# Aufgabe
Was zeigt uns laut dem Textauszug über das Ego unser Grundtypus, wenn wir ihn kennen?

# Textauszug
______
Wenn wir unseren Grundtypus kennen, zeigt uns dieser unser größtes Potential, aber auch unsere Hauptschwäche. Davon ausgehend, können wir versuchen, unser Ego aktiv zu beeinflussen. Das heißt, wir können lernen, auf bewusst gewähltes Handeln umzuschalten, statt automatisch zu reagieren – und so den Raum zwischen Reiz und Reaktion nutzen. Dann werden wir fähig, die besten Seiten unserer Haupteigenschaft zu aktivieren, aber nicht in die Falle zu tappen, unsere Stärken zu sehr zu strapazieren, denn sonst werden sie zu unseren größten Schwächen.
Wie ein Leben ohne Ego aussehen würde, ist reine Spekulation, denn kein Mensch ist gänzlich frei davon. Wer ganz unten in seiner Persönlichkeitsentwicklung landet, wird vollkommen von seinem Ego beherrscht. Welch großes Leid es schafft, wenn das Ego vollständig Regie führt – für den Einzelnen wie für seine Umgebung, für die Weltgemeinschaft und für die Natur, davon werden wir tagtäglich Zeuge.
______
# Bereitgestellte Daten
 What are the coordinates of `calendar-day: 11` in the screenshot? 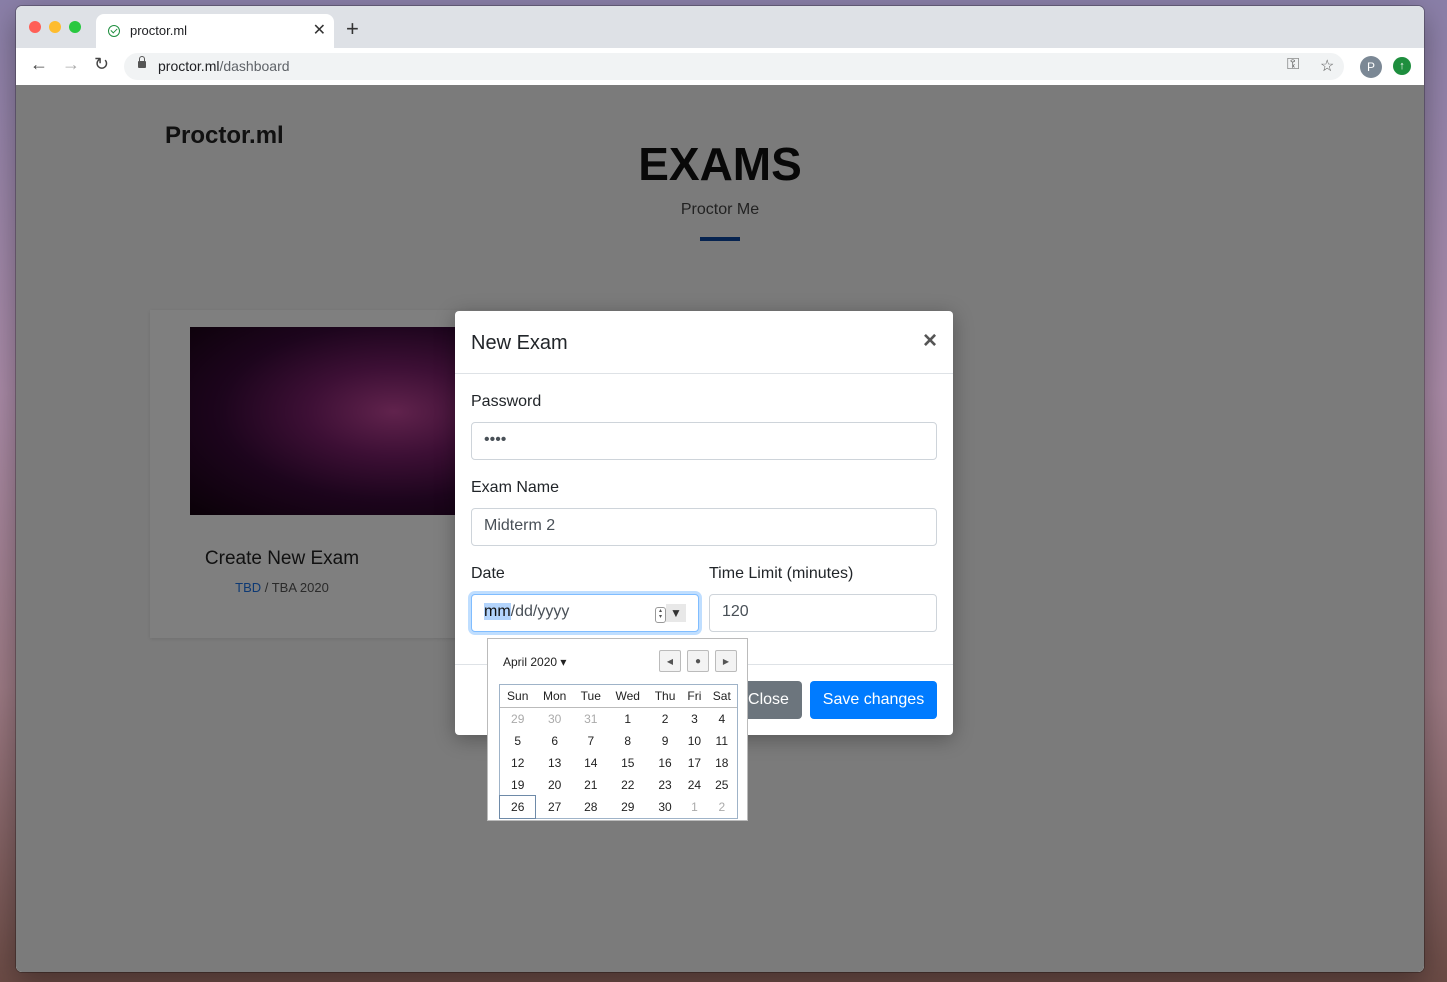 It's located at (722, 741).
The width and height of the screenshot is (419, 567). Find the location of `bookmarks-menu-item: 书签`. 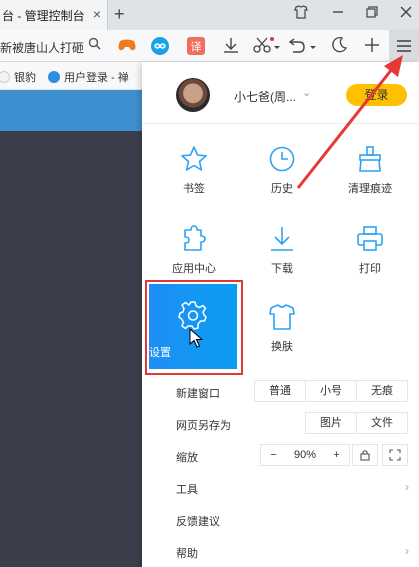

bookmarks-menu-item: 书签 is located at coordinates (194, 179).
______
# Ergebnis der Aufgabe
Er zeigt uns unser größtes Potential, aber auch unsere Hauptschwäche.